Ciężki przecie VI przykazaniu. Zresztą nie powinnaś rozróżniać w ten sposób, czy to jeszcze lekki czy już ciężki. Uczestniczysz (mniemam świadomie - bo chyba nikt cię na siłę nie rozbierał) w czymś w czym jako osoba wierząca, poważnie traktująca swoją wiarę - nie powinnaś. Do tego powodujesz swoim zachowaniem, że ktoś inny też grzeszy. Nie żebym wpierała ci, że to tylko twoja wina, bo być może i większa tego faceta, który w jakiś sposób cię do tego prowokuje i wykorzystuje twoją słabość, ale w tym przypadku należałoby się zastanowić, czy ta znajomość ma sens, bo przyjaciel czy dobry znajomy nie wykorzystuje bliskiej osoby w taki, powiedziałabym dość perfidny sposób.
|
Pt paź 05, 2007 10:23 |
|
|
|
 |
Anonim (konto usunięte)
|
Czyli lekko podniecająca rozmowa o seksie jest już grzechem ciężkim? Nie może to jakoś do mnie trafić. Mam z tym problemy. Gdybym z kimś współżyła, to rozumiem, że to jest grzech ciężki, ale rozmowa?

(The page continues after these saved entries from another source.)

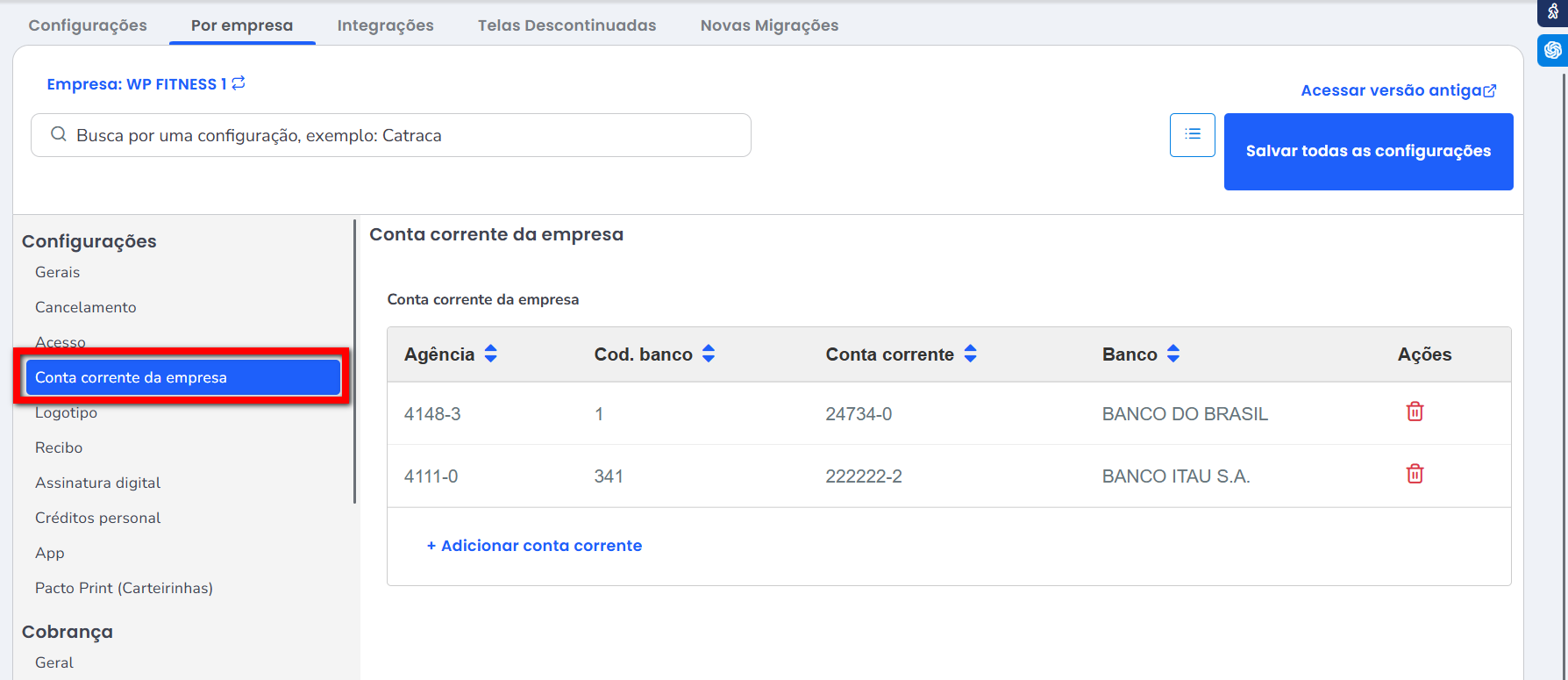1568x680 pixels.
Task: Click the list view icon button
Action: coord(1192,135)
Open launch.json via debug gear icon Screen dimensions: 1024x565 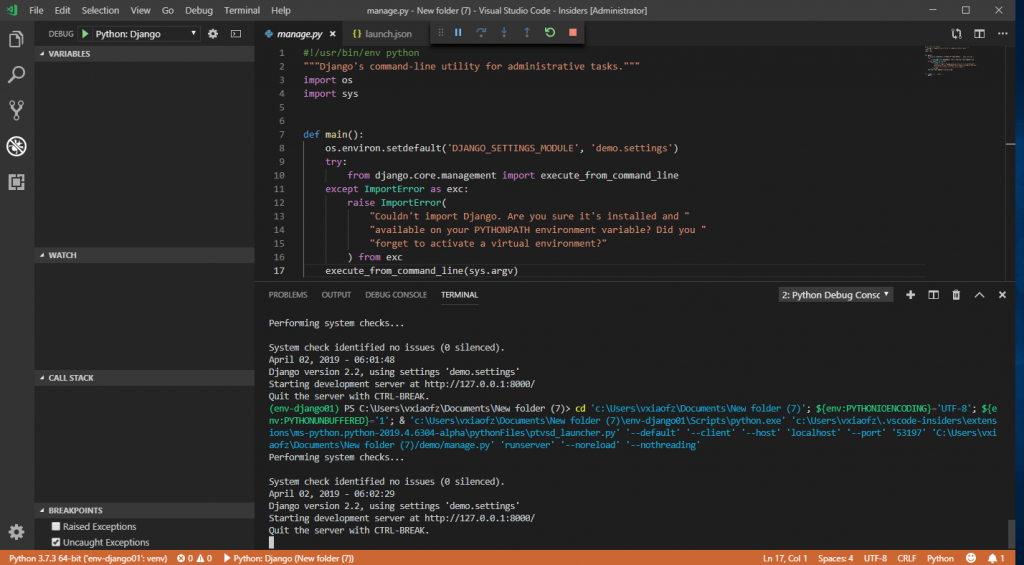[x=212, y=34]
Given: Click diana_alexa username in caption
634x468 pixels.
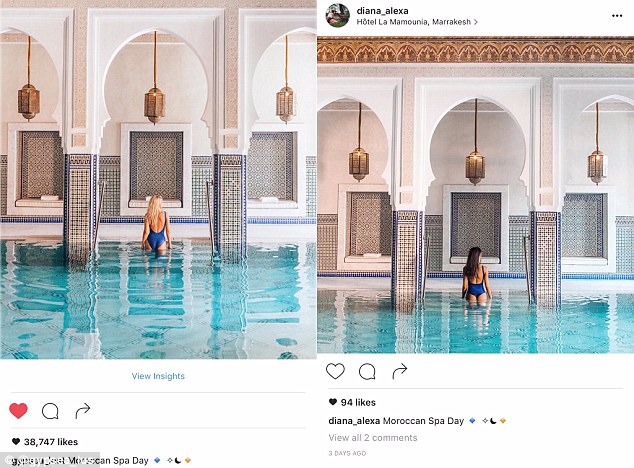Looking at the screenshot, I should tap(354, 421).
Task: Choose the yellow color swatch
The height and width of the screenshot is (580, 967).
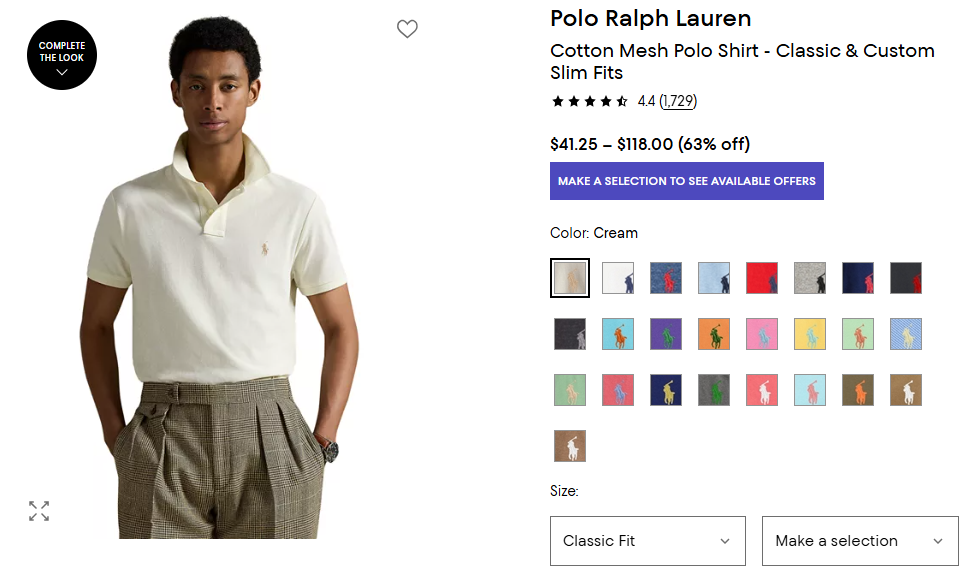Action: (x=810, y=334)
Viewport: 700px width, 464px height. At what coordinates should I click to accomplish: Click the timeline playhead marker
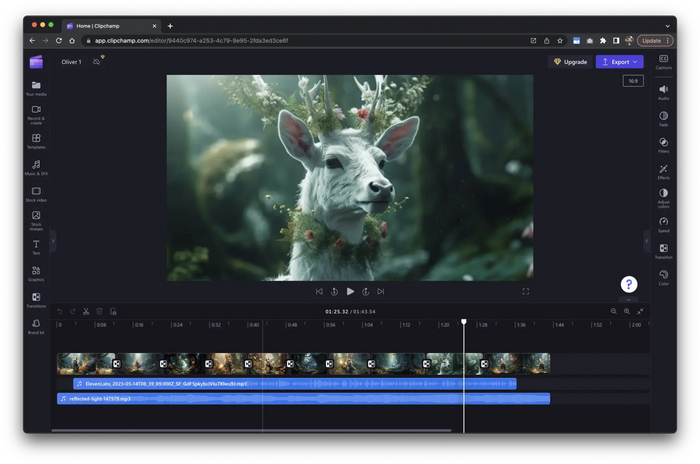(x=463, y=322)
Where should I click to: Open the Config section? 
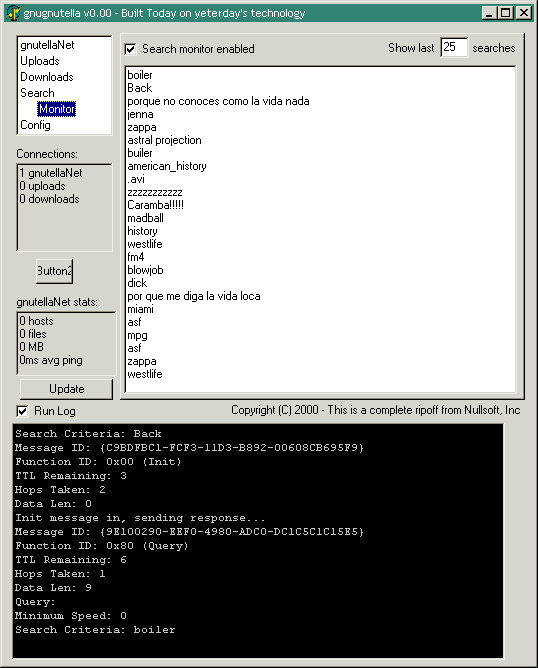tap(35, 125)
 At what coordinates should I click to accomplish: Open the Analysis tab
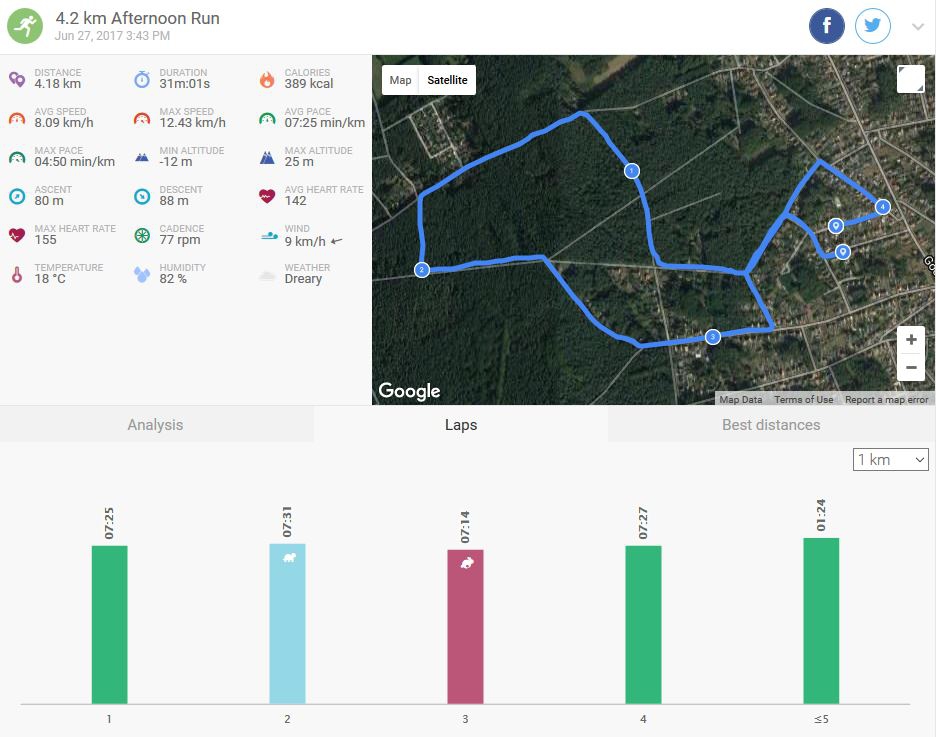tap(155, 425)
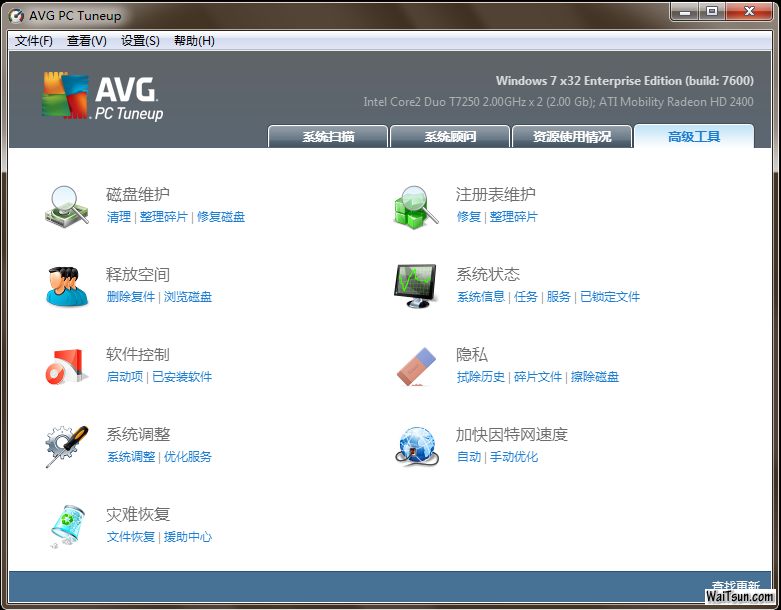Open the 已锁定文件 link under System Status
This screenshot has width=781, height=610.
click(x=610, y=297)
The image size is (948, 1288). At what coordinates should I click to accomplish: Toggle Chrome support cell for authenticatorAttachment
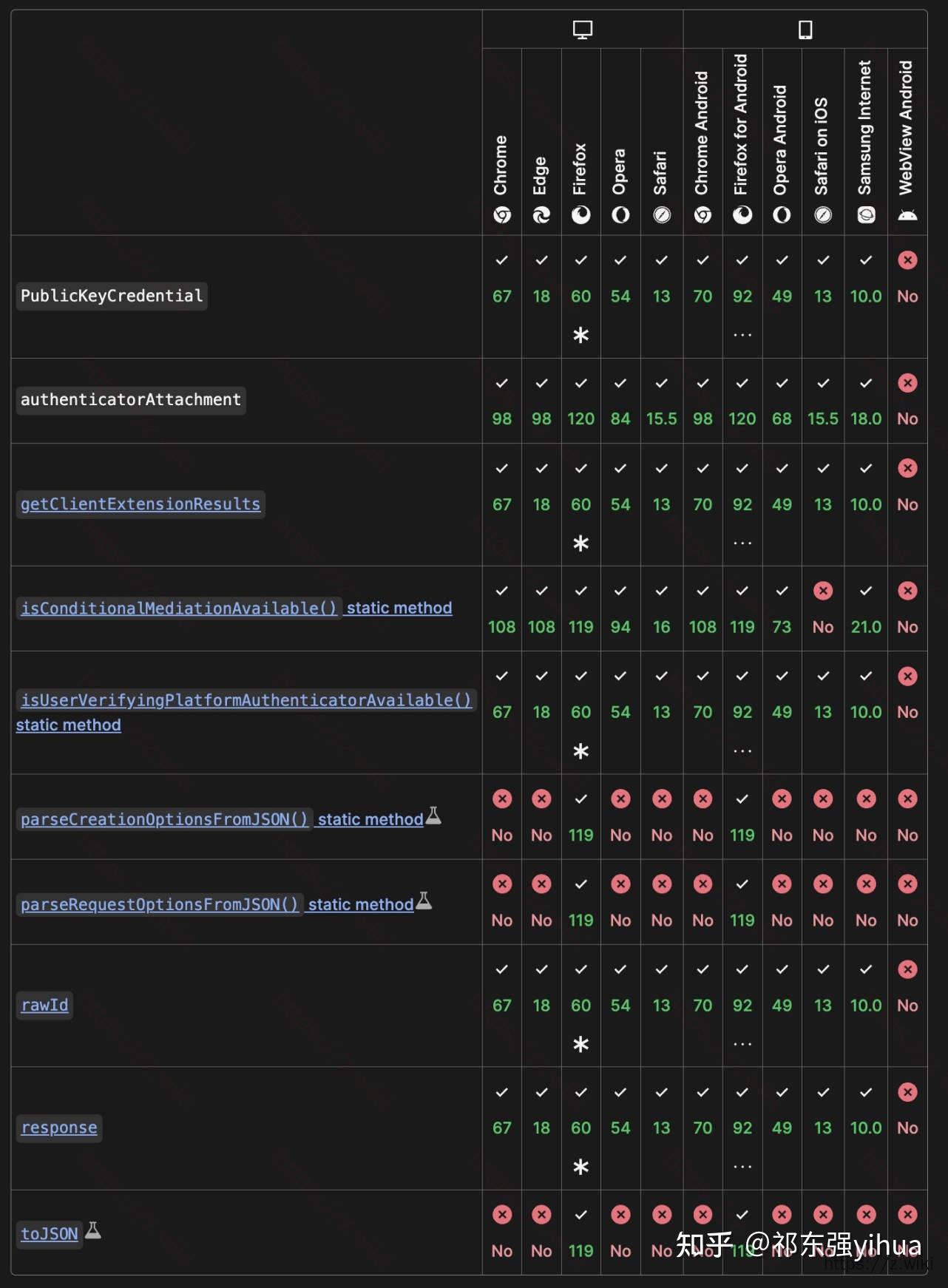pyautogui.click(x=502, y=401)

Oczywiście jutro będę się spowiadać, to się zapytam, ale jednak...
|
So lis 03, 2007 20:51 |
|
 |
monika001
Dołączył(a): So cze 02, 2007 10:22 Posty: 1324
|
Każdy, kto pożądliwie spojrzy na kobietę, już się w swoim sercu dopuścił z nią cudzołóstwa" (Mt 5,28).
Jak wynika z powyższego nie musisz z kimś spać, aby popełnić grzech ciężki przeciw VI przykazaniu.
|
So lis 03, 2007 21:00 |
|
 |
Zencognito
Dołączył(a): Śr maja 09, 2007 7:24 Posty: 4028
|
Ninielka napisał(a): Czyli lekko podniecająca rozmowa o seksie jest już grzechem ciężkim? Nie może to jakoś do mnie trafić. Mam z tym problemy.
No patrz, dopiero 10 dni temu pisałaś że jesteś całkowicie odnowiona dzięki medalikowi św. Pio, we wtorek pisałaś że dzięki niemu doznałaś cudu i pokusy ustały, a Ty już wracasz do swoich "starych, dobrych" rozmów o seksie.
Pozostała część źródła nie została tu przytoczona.